Variational Inference with Gaussian Mixtures

Our NGD

  • can use structured Gaussian mixtures as flexible variational distributions: $q(\mathbf{w}|\tau)=\frac{1}{C}\sum_{c=1}^{C}q(\mathbf{w}|\mu_c,\mathbf{S}_c)$
  • gives efficient stochastic natural-gradient variational methods beyond mean-field/diagonal covariance
Approximating 80-dim multimodal distributions: (Click to expand)
First 8 marginal distributions of Gaussian mixture approximation with upper-triangular structure
Comparison between our approximation ($k=5$) and the ground-truth (mixture of t distributions)

References

[1] W. Lin, F. Nielsen, M. E. Khan, & M. Schmidt, "Tractable structured natural gradient descent using local parameterizations," International Conference on Machine Learning (ICML) (2021).

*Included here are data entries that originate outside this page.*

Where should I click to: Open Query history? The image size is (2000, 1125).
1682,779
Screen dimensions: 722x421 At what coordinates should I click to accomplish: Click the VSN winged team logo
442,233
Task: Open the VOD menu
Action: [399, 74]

[2] M. Opper & C. Archambeau, "The variational Gaussian approximation revisited," Neural computation 21:786–792 (2009).

[3] T. Glasmachers, T. Schaul, S. Yi, D. Wierstra, & J. Schmidhuber, "Exponential natural evolution strategies," Proceedings of the 12th annual conference on Genetic and evolutionary computation (2010), pp. 393–400.

[4] W. Lin, F. Nielsen, M. E. Khan, & M. Schmidt, "Structured second-order methods via natural gradient descent," arXiv preprint arXiv:2107.10884 (2021).

[5] W. Lin, M. E. Khan, & M. Schmidt, "Stein’s Lemma for the Reparameterization Trick with Exponential Family Mixtures," arXiv preprint arXiv:1910.13398 (2019).

[6] W. Lin, M. Schmidt, & M. E. Khan, "Handling the positive-definite constraint in the bayesian learning rule," International Conference on Machine Learning (PMLR, 2020), pp. 6116–6126.